И она по-прежнему ничего не говорила Руфусу. О, она очень хотела с ним поделиться, но все еще чувствовала себя не вполне готовой. Наверное, сначала следовало разобраться в собственных чувствах — и вдобавок одолеть снедавший ее страх. Страх не получить от Руфуса тот ответ, в котором она нуждалась. Ведь у него уже были дети, и вряд ли очередное отцовство будет иметь для Декатура большое значение. Он, конечно, не станет отказываться от ребенка, но скорее всего воспримет известие о нем, равнодушно пожав плечами и пообещав свое покровительство — и тема будет закрыта. Ребенок останется незаконнорожденным, а его мать — любовницей Руфуса. Их связь основана исключительно на взаимной любви и уважении. И можно не сомневаться, что так оно и будет впредь, — но вот захочет ли Руфус ради ребенка соблюсти формальности?
Порция так нуждалась в большем, намного большем, чем равнодушное признание своего долга. Сама мысль о том, что ее ребенку будет уготована та же судьба, что и ей — с первых дней существования осознать себя никому не нужной, досадной помехой, обузой, для которой нет места в этом мире, — была непереносима.

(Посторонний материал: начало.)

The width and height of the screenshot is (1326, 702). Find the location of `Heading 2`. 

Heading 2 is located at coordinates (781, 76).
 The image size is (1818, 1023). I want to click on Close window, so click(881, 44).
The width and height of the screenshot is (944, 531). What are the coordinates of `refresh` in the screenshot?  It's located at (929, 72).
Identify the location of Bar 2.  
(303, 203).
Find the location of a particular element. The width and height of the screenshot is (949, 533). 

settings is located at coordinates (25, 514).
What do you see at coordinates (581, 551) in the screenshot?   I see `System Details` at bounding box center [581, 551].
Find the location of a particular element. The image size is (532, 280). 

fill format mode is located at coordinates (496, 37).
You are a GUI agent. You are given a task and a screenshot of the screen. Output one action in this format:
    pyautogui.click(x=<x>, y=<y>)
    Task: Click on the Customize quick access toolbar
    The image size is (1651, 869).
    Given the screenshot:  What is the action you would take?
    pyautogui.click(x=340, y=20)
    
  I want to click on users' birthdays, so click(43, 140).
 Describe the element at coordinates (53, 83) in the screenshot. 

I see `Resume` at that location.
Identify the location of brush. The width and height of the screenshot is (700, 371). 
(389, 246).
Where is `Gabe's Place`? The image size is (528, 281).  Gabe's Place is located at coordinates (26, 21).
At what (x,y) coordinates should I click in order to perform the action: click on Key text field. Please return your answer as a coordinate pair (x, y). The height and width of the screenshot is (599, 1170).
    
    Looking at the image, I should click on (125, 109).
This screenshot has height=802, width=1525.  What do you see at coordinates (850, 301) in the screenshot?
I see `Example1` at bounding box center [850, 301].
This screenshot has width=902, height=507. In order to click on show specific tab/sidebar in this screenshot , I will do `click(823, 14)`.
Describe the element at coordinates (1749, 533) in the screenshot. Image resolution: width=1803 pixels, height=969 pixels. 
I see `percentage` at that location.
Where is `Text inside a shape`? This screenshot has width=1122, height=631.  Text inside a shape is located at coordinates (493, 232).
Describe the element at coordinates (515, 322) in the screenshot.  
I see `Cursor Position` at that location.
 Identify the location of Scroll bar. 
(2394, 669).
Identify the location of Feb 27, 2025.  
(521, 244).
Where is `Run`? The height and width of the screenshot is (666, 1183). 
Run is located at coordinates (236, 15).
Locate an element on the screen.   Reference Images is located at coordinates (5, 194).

Не говоря уже о том, что внебрачное потомство незаконнорожденной матери наверняка будет проклято вдвойне.
Порции требовалось хоть с кем-то поговорить. Довериться живой душе, выговориться, пожаловаться на свою тревогу и страх… Но здесь, кроме Руфуса, у нее не было ни одного человека, с которым можно было бы обсуждать подобные вещи.
— Эй, малышка, ты где пропадала весь завтрак? — окликнул ее Билл на пороге палатки, отведенной под столовую. — Я нарочно припас для тебя ломоть бекона пожирнее да свежие лепешки!
— Спасибо, Билл, но мне довольно одних лепешек, — поспешно возразила Порция, стараясь не глядеть на белесые слои жира на беконе, который новар собирался бросить на сковороду.
— Как хочешь, малышка. Только у нас нечасто случается такой шикарный завтрак.
— Как-нибудь в другой раз, Билл. У тебя нет молока?